* _Exercise goal_
Please copy out every line in the records below that includes the word "screenshot".

* _Entries provided_
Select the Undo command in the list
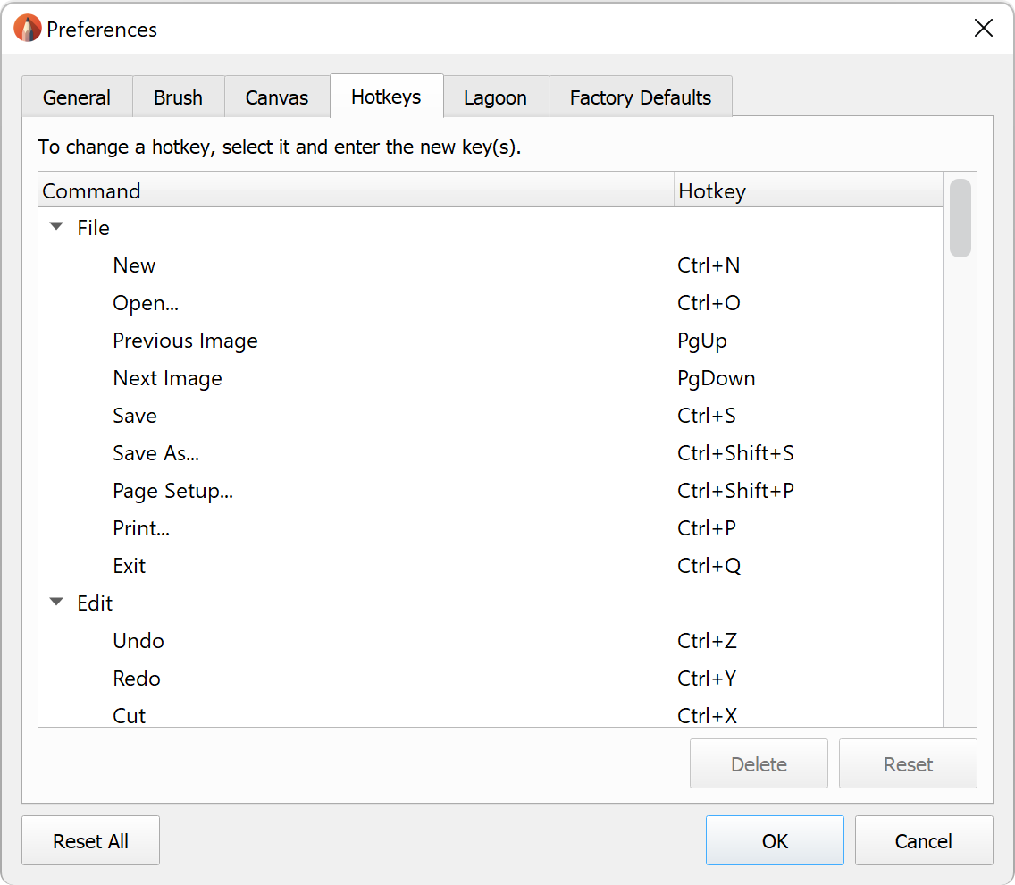 point(138,641)
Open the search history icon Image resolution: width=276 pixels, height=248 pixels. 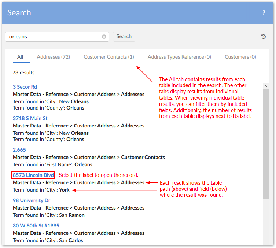pyautogui.click(x=263, y=37)
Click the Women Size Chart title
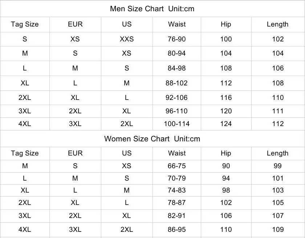 pyautogui.click(x=152, y=139)
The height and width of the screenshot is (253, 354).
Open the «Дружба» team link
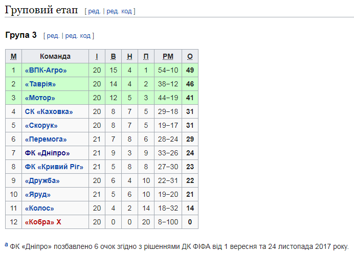click(42, 180)
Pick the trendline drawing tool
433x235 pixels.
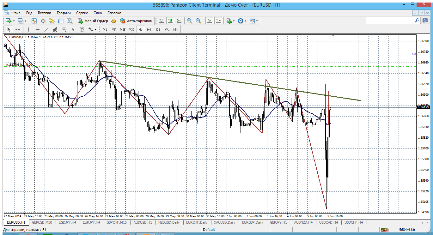[x=46, y=29]
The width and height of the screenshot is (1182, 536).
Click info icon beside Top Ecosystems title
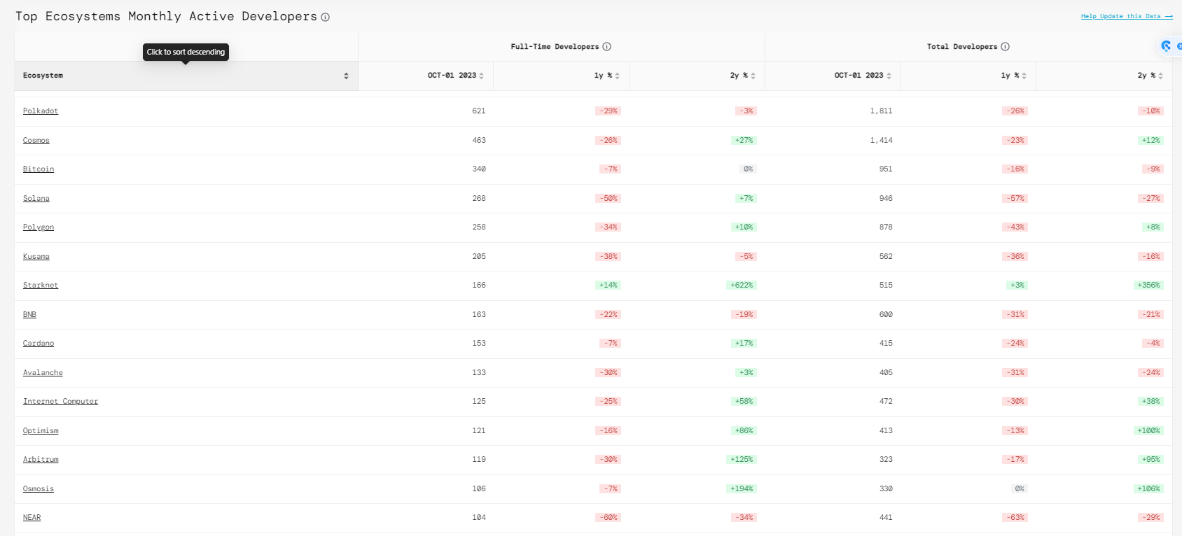pyautogui.click(x=326, y=17)
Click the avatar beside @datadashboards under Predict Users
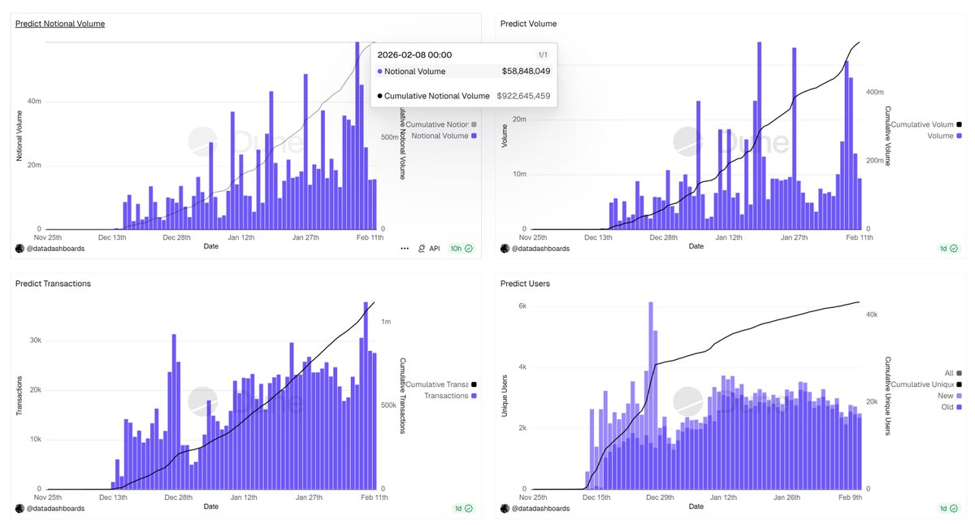 (505, 508)
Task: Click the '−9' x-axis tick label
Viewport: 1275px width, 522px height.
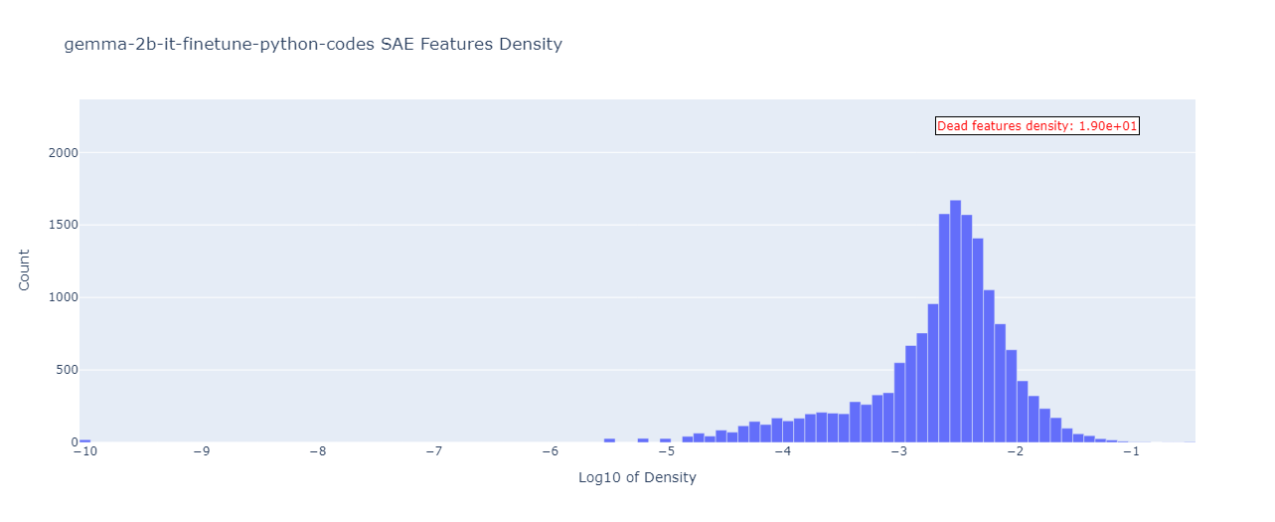Action: coord(202,452)
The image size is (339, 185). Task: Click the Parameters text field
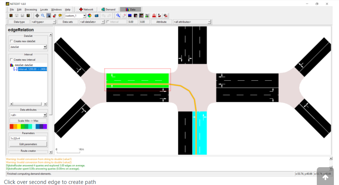click(28, 138)
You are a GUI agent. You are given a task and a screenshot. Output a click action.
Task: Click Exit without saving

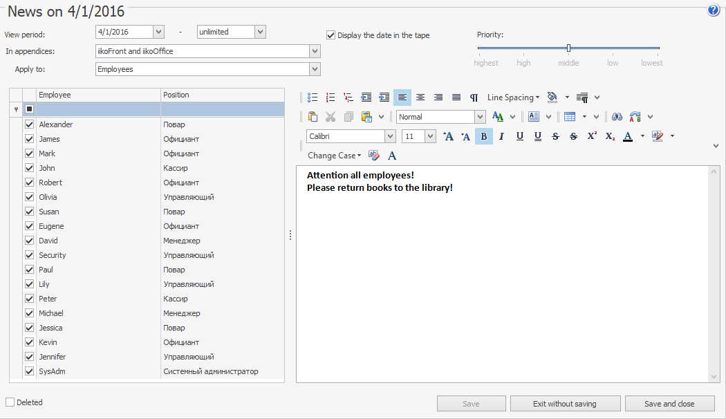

* _Exercise solution_
The height and width of the screenshot is (253, 354).
The width and height of the screenshot is (1182, 536).
You are a GUI agent. You are given a task and a screenshot. Output a click action.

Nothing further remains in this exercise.